→ TASK INSTRUCTIONS: Copy out, unchanged, every line from the start of the records to the line that contains "You are a computer-use agent. Viewport: 1568px", and stop there.

→ Source records:

▬▬▬▬▬▬

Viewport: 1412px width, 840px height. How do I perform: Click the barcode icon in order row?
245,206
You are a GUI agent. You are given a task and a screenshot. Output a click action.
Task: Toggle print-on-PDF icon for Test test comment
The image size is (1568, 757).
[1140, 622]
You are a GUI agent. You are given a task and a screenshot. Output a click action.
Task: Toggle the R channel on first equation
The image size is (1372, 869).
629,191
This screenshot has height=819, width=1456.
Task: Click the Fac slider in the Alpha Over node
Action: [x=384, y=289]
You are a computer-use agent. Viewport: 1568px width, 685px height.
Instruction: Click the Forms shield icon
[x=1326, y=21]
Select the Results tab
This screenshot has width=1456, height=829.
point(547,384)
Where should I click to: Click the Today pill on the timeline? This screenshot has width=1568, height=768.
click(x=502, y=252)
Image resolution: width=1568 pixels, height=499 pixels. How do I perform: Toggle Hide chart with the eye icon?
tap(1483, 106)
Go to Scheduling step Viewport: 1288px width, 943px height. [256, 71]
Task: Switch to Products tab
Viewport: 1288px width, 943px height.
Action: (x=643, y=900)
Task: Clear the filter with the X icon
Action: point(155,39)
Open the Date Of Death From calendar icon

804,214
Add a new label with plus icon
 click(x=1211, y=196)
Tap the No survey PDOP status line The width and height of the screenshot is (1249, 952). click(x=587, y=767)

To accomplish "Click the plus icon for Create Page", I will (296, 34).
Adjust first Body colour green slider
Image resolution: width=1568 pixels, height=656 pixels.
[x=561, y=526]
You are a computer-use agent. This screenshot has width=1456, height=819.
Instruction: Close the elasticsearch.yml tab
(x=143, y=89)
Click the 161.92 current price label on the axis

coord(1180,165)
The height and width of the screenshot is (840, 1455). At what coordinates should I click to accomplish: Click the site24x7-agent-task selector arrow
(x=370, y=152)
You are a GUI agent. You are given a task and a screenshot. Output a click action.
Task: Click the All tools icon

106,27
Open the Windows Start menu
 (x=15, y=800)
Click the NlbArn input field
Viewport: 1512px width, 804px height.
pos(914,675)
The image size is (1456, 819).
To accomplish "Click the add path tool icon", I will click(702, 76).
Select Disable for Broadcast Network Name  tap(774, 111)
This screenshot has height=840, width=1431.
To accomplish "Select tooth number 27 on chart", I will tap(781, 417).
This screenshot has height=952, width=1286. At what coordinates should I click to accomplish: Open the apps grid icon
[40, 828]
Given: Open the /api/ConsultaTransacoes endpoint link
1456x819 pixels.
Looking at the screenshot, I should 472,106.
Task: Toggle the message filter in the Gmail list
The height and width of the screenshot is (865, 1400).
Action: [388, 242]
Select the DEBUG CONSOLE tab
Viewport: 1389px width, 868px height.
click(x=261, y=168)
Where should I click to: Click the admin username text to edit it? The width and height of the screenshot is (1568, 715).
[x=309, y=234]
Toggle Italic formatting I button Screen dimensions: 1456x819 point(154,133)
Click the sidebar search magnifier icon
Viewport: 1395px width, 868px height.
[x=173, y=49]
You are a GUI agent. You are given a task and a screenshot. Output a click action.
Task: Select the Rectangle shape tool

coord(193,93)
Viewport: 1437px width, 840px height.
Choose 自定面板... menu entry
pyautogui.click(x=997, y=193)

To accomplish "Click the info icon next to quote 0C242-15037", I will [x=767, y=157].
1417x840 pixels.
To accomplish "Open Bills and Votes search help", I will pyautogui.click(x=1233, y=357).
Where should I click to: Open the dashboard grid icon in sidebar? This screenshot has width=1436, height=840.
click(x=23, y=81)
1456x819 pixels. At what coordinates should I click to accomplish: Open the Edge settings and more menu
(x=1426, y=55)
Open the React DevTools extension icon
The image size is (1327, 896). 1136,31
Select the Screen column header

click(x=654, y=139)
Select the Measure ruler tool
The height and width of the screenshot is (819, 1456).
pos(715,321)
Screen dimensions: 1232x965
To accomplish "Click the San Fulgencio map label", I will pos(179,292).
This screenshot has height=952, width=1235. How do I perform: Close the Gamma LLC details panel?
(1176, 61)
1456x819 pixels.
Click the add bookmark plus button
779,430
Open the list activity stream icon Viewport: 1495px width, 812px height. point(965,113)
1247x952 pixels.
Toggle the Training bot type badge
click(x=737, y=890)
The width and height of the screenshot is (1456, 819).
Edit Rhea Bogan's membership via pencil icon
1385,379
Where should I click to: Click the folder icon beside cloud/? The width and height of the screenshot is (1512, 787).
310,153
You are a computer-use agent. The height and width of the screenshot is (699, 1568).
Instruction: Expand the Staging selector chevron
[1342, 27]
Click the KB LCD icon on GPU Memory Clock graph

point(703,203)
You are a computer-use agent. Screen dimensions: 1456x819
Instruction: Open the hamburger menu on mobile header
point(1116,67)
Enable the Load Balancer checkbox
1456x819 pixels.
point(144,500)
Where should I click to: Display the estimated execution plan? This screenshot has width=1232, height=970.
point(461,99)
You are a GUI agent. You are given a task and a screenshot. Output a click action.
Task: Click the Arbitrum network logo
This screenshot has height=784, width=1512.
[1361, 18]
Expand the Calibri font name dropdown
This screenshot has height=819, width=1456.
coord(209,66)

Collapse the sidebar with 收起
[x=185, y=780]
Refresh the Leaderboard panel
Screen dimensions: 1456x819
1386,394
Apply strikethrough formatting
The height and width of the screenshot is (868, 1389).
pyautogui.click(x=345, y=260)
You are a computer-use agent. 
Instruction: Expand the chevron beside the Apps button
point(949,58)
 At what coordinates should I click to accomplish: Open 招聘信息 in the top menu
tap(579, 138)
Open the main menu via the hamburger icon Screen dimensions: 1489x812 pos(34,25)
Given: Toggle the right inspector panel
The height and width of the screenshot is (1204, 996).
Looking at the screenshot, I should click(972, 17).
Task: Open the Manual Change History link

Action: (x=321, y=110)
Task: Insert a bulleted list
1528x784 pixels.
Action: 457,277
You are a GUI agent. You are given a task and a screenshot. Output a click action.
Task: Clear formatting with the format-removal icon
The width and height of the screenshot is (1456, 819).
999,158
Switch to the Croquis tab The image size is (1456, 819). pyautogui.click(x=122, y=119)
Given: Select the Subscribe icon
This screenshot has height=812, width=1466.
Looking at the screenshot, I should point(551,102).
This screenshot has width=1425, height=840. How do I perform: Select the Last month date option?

▬▬▬▬▬▬

→ SOLUTION FOR THIS EXERCISE:
Viewport: 1412px width, 840px height. How do I perform: Click the barcode icon in order row?
245,206
You are a GUI agent. You are given a task and a screenshot. Output a click action.
Task: Toggle print-on-PDF icon for Test test comment
The image size is (1568, 757).
[1140, 622]
You are a GUI agent. You are given a task and a screenshot. Output a click action.
Task: Toggle the R channel on first equation
The image size is (1372, 869).
629,191
This screenshot has height=819, width=1456.
Task: Click the Fac slider in the Alpha Over node
Action: [x=384, y=289]
You are a computer-use agent. Viewport: 1568px width, 685px height.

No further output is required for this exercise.